━━━━━ Предложенный отрывок ━━━━━
Эрудиты попадались и среди моих сверстников, а если Алексеев читал на семи языках, то ныне, не исключено, иные из молодёжи выучили ещё больше иностранных языков, благо несравненно с нашими временами облегчился доступ за границу. Однако ни у сверстников я не видел, ни, судя по тому, что удается прочесть из опубликованного новыми авторами, не вижу того отношения к материалу, той веры в факты, что не позволяла Алексееву устранить из классического текста несколько слов, а мне, при отсутствии той же веры, ничего не стоило это сделать. Вера вещь органическая, вера во что бы то ни было, либо она есть, либо её нет, дается с воспитанием, становясь частью индивидуального сознания. «Я верю в существование фактов», – сказал влиятельный мыслитель времен алексеевской молодости, и не считаться с фактами для знатоков той выучки являлась действием столь же немыслимым, как, скажем, красть у самого себя. Можно, разумеется, сделать вид, будто вы не замечаете, как сами у себя воруете, и без самообмана иногда не обойтись, однако зачем себя обманывать и обкрадывать, если ваша цель заключается именно в том, чтобы – без обмана?

Научные величины

«Понятие “старый”, как, впрочем, и “новый”, так же исторично, как и всё».

Н. И. Конрад, «Октябрь и литературоведение» (1967).

В столовой Малеевского Дома творчества оказался я за одним столом с писателем, в глазах которого лучилось счастье. Будто изо дня в день кормили его манной небесной, а сиял он от насыщения интеллектуального. Стол у стены на троих, в предшествующий срок, друг напротив друга, здесь столовались Славкин отец Игорь Федорович Бэлза и Николай Иосифович Конрад. Мой сосед, сидя посредине, три раза в день слушал беседы двух эрудитов. Вид у счастливчика был такой, будто побывал в эмпирее. «Образование получил», – признался он. Словом, напитался. Представляю себе, говорю, и мне от тех же щедрот перепадало.

Николай Иосифович, благословивший нашу с отцом книжку о Шекспире, не принял моей статьи о «Смерти Артура». Моя статья содержала мои мысли без соответствующих знаний о Мэлори. Эпопея Томаса Мэлори, в переводе Инны Бернштейн, была предназначена для издания в серии «Литературные памятники». Удар по самолюбию получил я чувствительный и от Инны, и тем более от Николая Иосифовича, однако писал я статью, стараясь следовать его стилю мышления.

Академик Конрад – всемирное понимание мира, за мыслью его поспеть я не мог, но наблюдал мыслящего в мировом масштабе. Когда рыцарская эпопея наконец вышла со статьей Андрея Михайлова (он знал, чего не знал я), то свою забракованную Конрадом статью я переделал в рецензию, которая, появилась в «Новом мире» (благодаря Твардовскому, иначе бы – каюк, меня в Отделе критики, после ухода К. Н. Озеровой, возненавидела редакторша, которая и при Озеровой отговаривала печатать меня). Николая Иосифовича уже не было на свете, рецензии можно было придать мемуарный характер, и я вспомнил, как он ликовал: «Мэлори! У нас будет Мэлори!» Что за радость по поводу средневековой прозы?
━━━━━
— Задания —
(1) Кто, согласно отрывку, перевел эпопею Томаса Мэлори?
(2) Перепишите часть отрывка, всё от «В столовой Малеевского» и вниз до «же щедрот перепадало.», заменив «манной небесной» на «отборными яствами».
(3) Согласуются ли с отрывком следующие утверждения? (a) Алексеев читал на семи языках. (b) Николай Иосифович Конрад принял статью автора о «Смерти Артура». (c) Статью о Мэлори автор писал, стараясь следовать стилю мышления Конрада.
━━━━━ Материал ━━━━━
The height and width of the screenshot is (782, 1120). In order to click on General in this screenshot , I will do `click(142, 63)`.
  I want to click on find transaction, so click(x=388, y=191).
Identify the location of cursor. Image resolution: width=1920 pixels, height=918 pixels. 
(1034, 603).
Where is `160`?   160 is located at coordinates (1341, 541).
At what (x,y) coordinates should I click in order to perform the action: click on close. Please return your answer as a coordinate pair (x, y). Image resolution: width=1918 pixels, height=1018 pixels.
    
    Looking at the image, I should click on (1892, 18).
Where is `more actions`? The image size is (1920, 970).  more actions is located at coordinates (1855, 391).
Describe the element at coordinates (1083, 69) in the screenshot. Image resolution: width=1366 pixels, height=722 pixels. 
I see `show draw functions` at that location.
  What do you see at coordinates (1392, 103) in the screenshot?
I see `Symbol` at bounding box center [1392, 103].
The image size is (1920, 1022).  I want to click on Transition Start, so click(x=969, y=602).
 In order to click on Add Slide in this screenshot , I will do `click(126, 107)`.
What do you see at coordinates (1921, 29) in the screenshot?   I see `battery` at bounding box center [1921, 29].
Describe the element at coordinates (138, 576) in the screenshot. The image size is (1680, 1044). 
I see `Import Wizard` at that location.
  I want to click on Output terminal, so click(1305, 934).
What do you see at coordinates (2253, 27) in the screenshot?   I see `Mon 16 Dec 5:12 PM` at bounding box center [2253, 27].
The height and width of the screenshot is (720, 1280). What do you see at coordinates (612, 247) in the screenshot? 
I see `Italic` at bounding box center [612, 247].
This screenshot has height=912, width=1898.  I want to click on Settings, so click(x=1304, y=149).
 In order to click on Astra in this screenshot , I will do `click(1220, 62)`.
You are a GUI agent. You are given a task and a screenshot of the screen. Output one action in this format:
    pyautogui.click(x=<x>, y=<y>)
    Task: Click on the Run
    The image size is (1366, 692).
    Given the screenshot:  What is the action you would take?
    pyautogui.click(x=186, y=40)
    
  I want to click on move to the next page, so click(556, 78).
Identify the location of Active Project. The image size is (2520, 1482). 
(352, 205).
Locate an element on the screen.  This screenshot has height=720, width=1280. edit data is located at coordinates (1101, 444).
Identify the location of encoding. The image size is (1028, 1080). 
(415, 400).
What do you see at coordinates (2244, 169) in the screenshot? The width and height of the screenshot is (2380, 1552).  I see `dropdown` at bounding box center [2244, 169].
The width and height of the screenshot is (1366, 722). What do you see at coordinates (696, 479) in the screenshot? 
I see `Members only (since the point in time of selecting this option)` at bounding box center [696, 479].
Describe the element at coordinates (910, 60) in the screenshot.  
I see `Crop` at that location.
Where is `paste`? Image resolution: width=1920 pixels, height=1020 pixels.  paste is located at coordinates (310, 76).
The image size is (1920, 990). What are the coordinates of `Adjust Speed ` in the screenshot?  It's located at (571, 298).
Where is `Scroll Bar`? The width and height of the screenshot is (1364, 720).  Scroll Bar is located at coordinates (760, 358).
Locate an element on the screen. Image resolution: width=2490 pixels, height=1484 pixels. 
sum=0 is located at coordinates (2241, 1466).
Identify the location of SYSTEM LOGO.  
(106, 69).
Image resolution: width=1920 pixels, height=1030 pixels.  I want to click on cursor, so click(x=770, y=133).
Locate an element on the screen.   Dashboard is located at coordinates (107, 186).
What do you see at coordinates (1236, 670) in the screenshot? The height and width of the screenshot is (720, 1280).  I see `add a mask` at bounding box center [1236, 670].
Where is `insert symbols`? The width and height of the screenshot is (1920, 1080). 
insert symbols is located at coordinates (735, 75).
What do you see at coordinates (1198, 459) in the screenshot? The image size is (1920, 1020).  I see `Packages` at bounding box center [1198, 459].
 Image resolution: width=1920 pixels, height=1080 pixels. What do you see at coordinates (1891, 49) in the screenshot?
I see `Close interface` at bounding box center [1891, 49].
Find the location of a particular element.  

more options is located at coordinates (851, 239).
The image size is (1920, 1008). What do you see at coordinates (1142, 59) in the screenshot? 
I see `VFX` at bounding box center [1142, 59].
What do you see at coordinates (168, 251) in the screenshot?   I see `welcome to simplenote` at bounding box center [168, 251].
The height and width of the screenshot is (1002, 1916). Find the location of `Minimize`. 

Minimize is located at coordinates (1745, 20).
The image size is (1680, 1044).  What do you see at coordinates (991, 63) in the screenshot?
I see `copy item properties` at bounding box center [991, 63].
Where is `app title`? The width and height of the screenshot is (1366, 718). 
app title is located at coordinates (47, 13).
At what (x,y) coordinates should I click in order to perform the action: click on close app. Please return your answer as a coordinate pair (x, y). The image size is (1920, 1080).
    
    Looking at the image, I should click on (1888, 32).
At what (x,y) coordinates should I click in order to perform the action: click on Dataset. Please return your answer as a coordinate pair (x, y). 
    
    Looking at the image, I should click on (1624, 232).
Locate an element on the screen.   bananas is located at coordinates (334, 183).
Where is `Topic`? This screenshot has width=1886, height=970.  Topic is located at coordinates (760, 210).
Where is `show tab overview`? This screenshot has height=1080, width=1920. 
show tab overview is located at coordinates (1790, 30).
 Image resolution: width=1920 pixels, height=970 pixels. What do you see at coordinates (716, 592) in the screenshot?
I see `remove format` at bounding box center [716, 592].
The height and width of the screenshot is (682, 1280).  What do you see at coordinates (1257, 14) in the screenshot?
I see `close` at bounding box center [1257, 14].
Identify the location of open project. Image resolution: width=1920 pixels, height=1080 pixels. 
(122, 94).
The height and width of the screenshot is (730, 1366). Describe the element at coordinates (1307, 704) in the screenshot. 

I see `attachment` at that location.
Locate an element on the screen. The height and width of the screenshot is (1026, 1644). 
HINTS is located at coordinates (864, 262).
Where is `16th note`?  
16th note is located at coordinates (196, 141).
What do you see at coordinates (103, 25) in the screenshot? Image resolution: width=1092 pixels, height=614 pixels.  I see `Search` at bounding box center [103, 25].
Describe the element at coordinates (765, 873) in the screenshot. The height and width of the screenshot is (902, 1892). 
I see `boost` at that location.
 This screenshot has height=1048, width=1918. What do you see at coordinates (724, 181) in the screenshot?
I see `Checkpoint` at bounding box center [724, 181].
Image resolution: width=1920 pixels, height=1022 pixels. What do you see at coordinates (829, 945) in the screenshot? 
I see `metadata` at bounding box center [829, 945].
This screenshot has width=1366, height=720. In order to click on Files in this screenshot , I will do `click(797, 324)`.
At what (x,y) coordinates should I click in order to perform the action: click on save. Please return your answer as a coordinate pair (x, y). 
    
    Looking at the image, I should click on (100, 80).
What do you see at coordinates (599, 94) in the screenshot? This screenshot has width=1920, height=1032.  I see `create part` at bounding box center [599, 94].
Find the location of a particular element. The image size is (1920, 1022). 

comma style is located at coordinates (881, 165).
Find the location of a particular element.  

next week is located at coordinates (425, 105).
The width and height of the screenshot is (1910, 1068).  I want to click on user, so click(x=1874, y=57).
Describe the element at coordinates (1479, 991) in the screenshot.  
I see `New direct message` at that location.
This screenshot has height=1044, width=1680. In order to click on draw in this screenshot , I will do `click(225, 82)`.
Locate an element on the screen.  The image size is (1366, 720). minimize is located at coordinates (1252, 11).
━━━━━
— Решения —
(1) Инна Бернштейн.

(2)
В столовой Малеевского Дома творчества оказался я за одним столом с писателем, в глазах которого лучилось счастье. Будто изо дня в день кормили его отборными яствами, а сиял он от насыщения интеллектуального. Стол у стены на троих, в предшествующий срок, друг напротив друга, здесь столовались Славкин отец Игорь Федорович Бэлза и Николай Иосифович Конрад. Мой сосед, сидя посредине, три раза в день слушал беседы двух эрудитов. Вид у счастливчика был такой, будто побывал в эмпирее. «Образование получил», – признался он. Словом, напитался. Представляю себе, говорю, и мне от тех же щедрот перепадало.

(3)
(a) Да: «Алексеев читал на семи языках».
(b) Нет: «не принял моей статьи».
(c) Да: «писал я статью, стараясь следовать его стилю мышления».